# SELECTED PASSAGE
Deep sea explorers

Much of what we know about the ocean floor began with scientists from land-locked Illinois

 

 

Unique submersible vessel Alvin. (Underwater photos in this story taken using WHOI MISO facility deep-sea camera systems and Alvin cameras. Copyright WHOI.)
Unique submersible vessel Alvin. (Underwater photos in this story taken using WHOI MISO facility deep-sea camera systems and Alvin cameras. Copyright WHOI.)

For most of history, the 70 percent of our planet’s surface that hides below the ocean surface have been a mystery, too deep for humans to observe and understand. A century ago scientists knew more about the surface of the Moon than the bottom of the ocean.

Modern science has since allowed us to explore the ocean’s depths, however, and beside the discoveries themselves, one of the biggest surprises about marine geology—the study of the ocean floor—is how much of it began at the land-locked University of Illinois.

In fact, Francis Parker Shepard, known as the “Father of Marine Geology,” spent much of the early part of his career (1922-1936) teaching and researching at Illinois. He joined Illinois as an instructor specializing in the Rocky Mountains, but soon he transitioned to studying the ocean floor.

“I am often asked how I got into the study of the geology of the oceans, living as I did in Illinois,” Shepard wrote in his autobiography. “My development of this new field was due to a series of accidents or coincidences.”

# EXCERPTED DATA
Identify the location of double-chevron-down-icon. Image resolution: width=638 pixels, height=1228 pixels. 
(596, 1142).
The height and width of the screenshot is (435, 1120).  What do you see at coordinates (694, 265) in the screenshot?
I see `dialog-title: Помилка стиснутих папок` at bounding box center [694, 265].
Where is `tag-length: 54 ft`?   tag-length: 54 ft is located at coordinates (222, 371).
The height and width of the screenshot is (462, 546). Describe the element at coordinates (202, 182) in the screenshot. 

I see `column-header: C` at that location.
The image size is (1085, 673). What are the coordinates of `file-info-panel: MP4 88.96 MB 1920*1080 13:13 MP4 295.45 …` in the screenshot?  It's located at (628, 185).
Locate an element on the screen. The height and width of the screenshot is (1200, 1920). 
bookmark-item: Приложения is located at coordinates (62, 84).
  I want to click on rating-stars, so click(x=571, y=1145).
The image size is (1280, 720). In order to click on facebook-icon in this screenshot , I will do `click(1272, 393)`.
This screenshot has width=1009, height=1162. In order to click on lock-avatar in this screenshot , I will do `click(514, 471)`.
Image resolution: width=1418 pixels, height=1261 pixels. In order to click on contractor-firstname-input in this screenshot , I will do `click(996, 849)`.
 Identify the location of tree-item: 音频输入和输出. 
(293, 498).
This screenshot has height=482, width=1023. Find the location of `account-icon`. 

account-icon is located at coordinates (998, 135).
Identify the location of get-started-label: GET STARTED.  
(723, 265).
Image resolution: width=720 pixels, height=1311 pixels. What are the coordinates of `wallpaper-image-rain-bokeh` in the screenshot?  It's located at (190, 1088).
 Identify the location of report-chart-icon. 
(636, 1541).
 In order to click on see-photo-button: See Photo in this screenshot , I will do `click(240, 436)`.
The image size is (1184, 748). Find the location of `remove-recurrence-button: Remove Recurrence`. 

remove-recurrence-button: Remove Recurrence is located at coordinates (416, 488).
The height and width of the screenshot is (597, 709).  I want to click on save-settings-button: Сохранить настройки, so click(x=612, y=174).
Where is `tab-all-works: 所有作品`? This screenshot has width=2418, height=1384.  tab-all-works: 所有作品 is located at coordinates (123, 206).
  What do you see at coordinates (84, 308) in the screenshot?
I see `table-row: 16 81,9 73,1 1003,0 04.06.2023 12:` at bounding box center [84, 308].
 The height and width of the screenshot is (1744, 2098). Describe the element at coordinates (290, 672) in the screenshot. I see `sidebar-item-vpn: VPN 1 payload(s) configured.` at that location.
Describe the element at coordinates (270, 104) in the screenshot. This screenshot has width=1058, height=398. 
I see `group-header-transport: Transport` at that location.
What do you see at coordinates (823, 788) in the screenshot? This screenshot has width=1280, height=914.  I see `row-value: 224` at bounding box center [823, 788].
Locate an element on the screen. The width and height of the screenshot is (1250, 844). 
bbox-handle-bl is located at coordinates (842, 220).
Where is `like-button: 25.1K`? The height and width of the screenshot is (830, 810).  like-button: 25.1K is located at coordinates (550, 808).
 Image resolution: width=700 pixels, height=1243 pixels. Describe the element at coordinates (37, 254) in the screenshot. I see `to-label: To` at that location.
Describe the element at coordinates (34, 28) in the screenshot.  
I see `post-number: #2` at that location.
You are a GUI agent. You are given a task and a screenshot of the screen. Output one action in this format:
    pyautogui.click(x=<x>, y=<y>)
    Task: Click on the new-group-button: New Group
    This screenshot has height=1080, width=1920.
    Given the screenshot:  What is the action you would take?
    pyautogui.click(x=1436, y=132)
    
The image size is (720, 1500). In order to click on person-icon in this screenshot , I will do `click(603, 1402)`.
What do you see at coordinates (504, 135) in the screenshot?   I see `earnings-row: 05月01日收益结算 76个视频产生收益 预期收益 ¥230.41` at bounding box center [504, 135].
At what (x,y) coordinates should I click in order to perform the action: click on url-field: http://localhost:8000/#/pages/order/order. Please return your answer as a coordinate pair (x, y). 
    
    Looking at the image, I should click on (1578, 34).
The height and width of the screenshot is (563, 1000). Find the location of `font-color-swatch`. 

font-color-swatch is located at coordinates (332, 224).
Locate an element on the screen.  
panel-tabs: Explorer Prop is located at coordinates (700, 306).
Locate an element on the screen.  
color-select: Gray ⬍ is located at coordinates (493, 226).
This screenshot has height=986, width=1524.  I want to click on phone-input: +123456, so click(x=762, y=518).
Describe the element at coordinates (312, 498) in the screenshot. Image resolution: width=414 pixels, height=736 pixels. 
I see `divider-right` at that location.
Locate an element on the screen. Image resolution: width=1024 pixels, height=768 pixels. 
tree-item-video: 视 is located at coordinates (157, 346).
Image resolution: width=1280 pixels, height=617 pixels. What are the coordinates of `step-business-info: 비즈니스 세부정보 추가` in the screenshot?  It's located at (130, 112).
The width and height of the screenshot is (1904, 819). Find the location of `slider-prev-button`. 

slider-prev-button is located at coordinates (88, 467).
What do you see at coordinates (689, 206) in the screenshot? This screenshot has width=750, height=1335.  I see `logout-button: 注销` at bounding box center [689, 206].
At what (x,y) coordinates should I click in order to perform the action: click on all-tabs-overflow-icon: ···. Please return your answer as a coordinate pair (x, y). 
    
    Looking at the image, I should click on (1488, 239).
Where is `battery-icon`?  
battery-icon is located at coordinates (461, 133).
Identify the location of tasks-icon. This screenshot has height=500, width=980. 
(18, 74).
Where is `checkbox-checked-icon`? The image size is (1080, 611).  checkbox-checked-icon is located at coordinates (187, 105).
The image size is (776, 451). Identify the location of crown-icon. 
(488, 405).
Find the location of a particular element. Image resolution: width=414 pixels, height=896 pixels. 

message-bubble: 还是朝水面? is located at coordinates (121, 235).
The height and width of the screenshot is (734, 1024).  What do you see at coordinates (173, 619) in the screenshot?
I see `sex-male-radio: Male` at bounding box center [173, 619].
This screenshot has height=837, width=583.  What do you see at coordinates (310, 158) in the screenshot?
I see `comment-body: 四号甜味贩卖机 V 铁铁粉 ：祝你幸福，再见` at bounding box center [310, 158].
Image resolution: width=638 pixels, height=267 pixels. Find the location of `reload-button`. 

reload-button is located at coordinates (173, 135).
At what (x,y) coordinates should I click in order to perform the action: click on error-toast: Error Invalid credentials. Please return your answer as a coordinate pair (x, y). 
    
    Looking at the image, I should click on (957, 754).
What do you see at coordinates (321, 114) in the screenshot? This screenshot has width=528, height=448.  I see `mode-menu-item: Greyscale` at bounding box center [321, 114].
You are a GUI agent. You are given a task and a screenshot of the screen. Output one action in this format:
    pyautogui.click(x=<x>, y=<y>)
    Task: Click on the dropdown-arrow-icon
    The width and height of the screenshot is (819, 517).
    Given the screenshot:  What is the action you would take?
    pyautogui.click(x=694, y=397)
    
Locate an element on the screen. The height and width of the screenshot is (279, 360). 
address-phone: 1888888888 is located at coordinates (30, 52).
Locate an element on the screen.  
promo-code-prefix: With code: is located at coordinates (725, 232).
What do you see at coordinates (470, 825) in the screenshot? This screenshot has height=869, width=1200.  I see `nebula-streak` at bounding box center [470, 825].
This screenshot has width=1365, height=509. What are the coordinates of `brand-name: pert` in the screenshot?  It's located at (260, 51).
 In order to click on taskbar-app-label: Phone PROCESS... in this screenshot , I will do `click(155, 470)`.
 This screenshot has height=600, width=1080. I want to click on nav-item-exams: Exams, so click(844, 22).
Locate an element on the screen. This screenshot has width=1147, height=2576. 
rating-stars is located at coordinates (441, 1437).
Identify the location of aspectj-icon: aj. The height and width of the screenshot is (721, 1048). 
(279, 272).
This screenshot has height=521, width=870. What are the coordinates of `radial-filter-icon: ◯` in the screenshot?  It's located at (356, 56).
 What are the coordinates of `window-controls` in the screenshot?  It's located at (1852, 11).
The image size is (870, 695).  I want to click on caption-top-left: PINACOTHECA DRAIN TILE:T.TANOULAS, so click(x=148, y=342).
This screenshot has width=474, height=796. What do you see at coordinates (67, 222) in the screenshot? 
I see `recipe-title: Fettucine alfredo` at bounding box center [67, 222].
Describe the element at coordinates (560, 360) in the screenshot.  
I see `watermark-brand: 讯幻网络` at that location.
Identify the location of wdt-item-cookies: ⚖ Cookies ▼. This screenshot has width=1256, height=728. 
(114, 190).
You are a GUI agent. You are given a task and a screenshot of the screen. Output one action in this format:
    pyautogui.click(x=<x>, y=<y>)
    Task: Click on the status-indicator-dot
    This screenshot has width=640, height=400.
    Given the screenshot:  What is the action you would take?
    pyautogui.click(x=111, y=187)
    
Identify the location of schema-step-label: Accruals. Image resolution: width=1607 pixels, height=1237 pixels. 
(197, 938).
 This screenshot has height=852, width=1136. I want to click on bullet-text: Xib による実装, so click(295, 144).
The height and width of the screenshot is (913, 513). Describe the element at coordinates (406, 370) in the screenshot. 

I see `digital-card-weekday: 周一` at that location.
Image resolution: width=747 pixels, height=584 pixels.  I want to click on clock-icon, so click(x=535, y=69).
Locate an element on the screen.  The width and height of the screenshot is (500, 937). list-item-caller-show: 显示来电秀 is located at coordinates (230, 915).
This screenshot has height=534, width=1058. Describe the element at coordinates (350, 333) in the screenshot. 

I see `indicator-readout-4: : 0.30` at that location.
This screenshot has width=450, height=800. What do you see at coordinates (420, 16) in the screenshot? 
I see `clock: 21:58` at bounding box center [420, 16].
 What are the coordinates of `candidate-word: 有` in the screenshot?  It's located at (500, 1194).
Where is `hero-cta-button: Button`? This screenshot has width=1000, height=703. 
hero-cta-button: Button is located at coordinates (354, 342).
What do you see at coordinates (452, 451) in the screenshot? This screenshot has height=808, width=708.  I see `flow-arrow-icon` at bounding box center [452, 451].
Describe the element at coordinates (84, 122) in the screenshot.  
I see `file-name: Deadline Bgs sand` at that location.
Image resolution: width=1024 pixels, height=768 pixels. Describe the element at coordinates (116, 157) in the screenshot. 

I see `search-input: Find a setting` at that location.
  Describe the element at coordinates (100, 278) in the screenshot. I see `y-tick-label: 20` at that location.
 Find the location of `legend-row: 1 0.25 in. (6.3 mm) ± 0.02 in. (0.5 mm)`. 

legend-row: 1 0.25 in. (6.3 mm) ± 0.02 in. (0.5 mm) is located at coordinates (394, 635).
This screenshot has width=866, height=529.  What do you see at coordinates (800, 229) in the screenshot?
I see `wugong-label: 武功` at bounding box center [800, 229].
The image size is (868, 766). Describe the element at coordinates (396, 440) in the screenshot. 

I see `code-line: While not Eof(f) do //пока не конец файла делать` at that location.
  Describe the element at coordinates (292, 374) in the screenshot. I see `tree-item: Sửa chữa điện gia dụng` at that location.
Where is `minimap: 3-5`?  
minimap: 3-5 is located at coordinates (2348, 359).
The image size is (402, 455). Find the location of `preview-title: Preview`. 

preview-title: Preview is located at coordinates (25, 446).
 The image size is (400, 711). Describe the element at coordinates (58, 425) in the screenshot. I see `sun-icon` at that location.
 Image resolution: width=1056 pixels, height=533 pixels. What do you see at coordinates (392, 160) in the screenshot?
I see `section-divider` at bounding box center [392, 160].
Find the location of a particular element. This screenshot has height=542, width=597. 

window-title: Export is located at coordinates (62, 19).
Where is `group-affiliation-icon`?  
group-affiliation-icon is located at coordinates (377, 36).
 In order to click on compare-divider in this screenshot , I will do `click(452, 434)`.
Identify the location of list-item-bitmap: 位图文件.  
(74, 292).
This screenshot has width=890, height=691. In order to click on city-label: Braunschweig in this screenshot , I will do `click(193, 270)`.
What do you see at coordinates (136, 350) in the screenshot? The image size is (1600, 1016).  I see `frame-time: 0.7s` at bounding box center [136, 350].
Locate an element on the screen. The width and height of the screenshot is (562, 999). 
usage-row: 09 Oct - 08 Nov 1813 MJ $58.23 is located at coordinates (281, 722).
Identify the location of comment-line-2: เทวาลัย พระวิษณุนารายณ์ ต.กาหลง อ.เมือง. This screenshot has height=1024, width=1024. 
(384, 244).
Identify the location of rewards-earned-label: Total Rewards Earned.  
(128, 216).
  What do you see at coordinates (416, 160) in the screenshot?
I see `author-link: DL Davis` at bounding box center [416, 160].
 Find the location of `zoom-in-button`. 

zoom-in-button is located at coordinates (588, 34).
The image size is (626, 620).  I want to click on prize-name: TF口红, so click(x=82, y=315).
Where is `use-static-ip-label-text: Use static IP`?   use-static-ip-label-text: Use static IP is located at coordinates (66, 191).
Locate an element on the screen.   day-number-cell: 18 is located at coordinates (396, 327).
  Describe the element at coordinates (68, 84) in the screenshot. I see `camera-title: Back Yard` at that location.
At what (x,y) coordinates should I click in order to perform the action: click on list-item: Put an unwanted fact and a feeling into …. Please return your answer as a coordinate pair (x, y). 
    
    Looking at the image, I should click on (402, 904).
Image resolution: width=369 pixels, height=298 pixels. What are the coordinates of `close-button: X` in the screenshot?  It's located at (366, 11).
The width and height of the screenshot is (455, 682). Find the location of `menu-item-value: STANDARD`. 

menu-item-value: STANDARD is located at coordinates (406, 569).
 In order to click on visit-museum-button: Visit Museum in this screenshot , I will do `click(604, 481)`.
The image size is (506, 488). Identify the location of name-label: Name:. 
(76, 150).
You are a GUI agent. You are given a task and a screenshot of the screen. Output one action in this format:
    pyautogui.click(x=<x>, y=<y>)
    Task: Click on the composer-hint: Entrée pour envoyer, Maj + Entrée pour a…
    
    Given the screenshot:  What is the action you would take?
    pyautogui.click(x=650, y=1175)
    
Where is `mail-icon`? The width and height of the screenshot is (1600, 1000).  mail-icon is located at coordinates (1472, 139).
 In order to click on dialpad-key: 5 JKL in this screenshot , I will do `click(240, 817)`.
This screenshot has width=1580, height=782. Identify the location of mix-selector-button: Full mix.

# INSTRUCTION A
According to the deep sea explorers article, during which years did Francis Parker Shepard teach and research at Illinois?
# INSTRUCTION B
Reproduce the deep sea explorers article word for word, starting at "For most of" and ending at "of the ocean.".

# ANSWER SECTION A
1922-1936

# ANSWER SECTION B
For most of history, the 70 percent of our planet’s surface that hides below the ocean surface have been a mystery, too deep for humans to observe and understand. A century ago scientists knew more about the surface of the Moon than the bottom of the ocean.